Rafed English
site.site_name : Rafed English

You know that feeling you get when you first fall in love? Weak at the knees, stomach churning, can't think about anything else? It's great, isn't it? On the other hand, it puts you on an emotional roller coaster that makes almost everything else, from work to eating, really quite difficult.

Some people get addicted to it. They just don't feel alive unless they're "in love." Of course, relationships don't stay like that. Sooner or later you become confident and sure enough of your partner not to worry and fret, and you get used to having them around so you don't jump at the sound of the phone. So if you're addicted to falling "in love," you'll have to keep ditching your partners and finding new people to fall for.

You may be wondering why I keep putting quotation marks around "in love." Well, there are two reasons. The first is that you don't have to be in love to have this feeling, and you may be misled. It might actually be lust or infatuation and not love at all. The other reason is that I don't want to imply that if you don't have this feeling, you aren't in love with your partner.

There are very good reasons why this heightened emotional state doesn't last forever. You couldn't function, and the state has a lot to do with nerves and excitement, and after a while your relationship will inevitably stop making you nervous and cease to be as exciting as it was.
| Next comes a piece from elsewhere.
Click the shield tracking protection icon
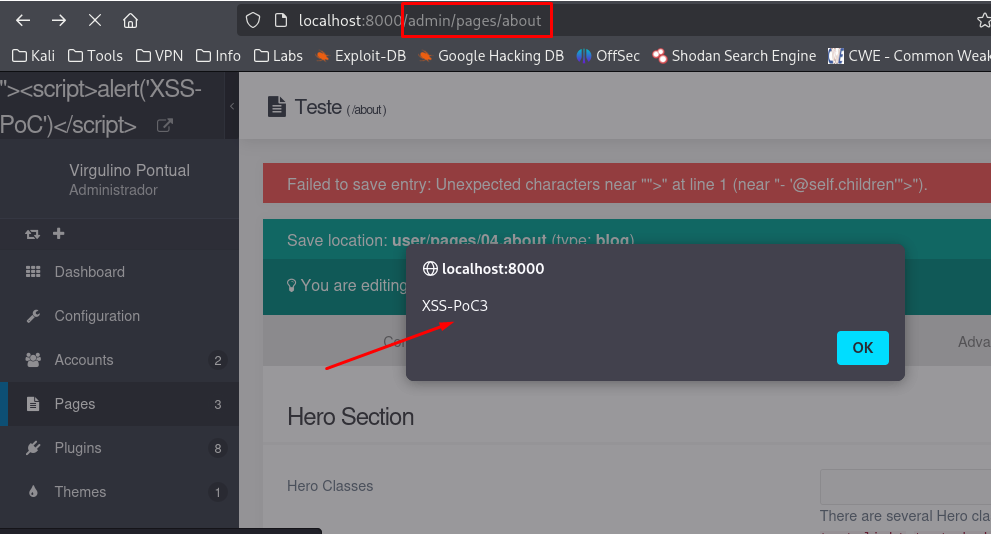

You can still do exciting things together, but the relationship itself will become routine, hopefully in the very best of ways.

So what do you end up with if you stick out the relationship past the point where you can't sleep at night and can't think about anything else? Well, that varies. For some people what's left isn't really worth having. For those people who have a combination of luck, good judgment, and a grasp of the Rules, what you can end up with if all goes really well is contentment.

Contentment isn't about fireworks and weak knees and butterflies. This is why some people completely fail to realize that despite its more subtle charm, contentment is worth a whole lot more than short-term passion. Being content with someone doesn't mean you're no longer "in love." It means you are truly and deeply in love in the best sense without any quotation marks.

So don't get hooked on getting that fix of first "love." Concentrate on making sure that you follow the Rules so that as the first flush slowly dies down, it is replaced by something that is more rewarding, companionable, warm, fulfilling, and loving. When that happens don't think about what you have lost but about what you've gained. That's contentment -- and you should be more than happy with it.